(Data listing begins)

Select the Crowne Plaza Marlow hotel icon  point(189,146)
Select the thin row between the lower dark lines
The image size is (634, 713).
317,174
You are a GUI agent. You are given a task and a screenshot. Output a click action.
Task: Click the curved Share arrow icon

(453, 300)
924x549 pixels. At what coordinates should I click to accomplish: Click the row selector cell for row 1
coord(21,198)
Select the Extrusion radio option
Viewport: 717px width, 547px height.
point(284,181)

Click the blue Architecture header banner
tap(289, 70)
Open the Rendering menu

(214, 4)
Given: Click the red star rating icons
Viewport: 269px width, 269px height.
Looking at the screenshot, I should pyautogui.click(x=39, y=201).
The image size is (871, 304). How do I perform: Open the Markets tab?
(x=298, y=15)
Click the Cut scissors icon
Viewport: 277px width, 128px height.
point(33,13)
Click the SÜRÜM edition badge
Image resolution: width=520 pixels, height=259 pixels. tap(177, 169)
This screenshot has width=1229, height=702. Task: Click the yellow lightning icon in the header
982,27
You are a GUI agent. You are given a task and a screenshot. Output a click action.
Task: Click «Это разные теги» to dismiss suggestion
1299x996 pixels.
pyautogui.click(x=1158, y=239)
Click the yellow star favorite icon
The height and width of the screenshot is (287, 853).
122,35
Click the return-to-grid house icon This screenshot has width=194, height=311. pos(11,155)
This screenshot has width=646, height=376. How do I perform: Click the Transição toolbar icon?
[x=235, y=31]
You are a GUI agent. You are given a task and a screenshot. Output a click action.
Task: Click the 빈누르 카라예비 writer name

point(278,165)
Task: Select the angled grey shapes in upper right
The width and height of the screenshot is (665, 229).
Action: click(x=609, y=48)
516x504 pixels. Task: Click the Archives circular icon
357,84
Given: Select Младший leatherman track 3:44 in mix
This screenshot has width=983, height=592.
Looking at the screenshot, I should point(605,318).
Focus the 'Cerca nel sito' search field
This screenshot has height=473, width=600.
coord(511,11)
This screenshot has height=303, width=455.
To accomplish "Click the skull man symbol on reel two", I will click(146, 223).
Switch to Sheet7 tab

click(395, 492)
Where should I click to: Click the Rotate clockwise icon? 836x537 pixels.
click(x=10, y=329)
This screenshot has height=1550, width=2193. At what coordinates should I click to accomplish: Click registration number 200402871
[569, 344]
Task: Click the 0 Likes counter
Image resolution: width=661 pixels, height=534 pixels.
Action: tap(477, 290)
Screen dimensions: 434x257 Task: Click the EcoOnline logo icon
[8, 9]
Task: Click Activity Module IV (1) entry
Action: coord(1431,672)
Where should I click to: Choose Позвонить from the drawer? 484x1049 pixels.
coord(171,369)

(Data listing ends)

Your goal →
Your answer should be the lines from the one containing "Screen dimensions: 434x257" through the last line of the records, repeated exactly and with nothing added.

Completed task →
Screen dimensions: 434x257 Task: Click the EcoOnline logo icon
[8, 9]
Task: Click Activity Module IV (1) entry
Action: coord(1431,672)
Where should I click to: Choose Позвонить from the drawer? 484x1049 pixels.
coord(171,369)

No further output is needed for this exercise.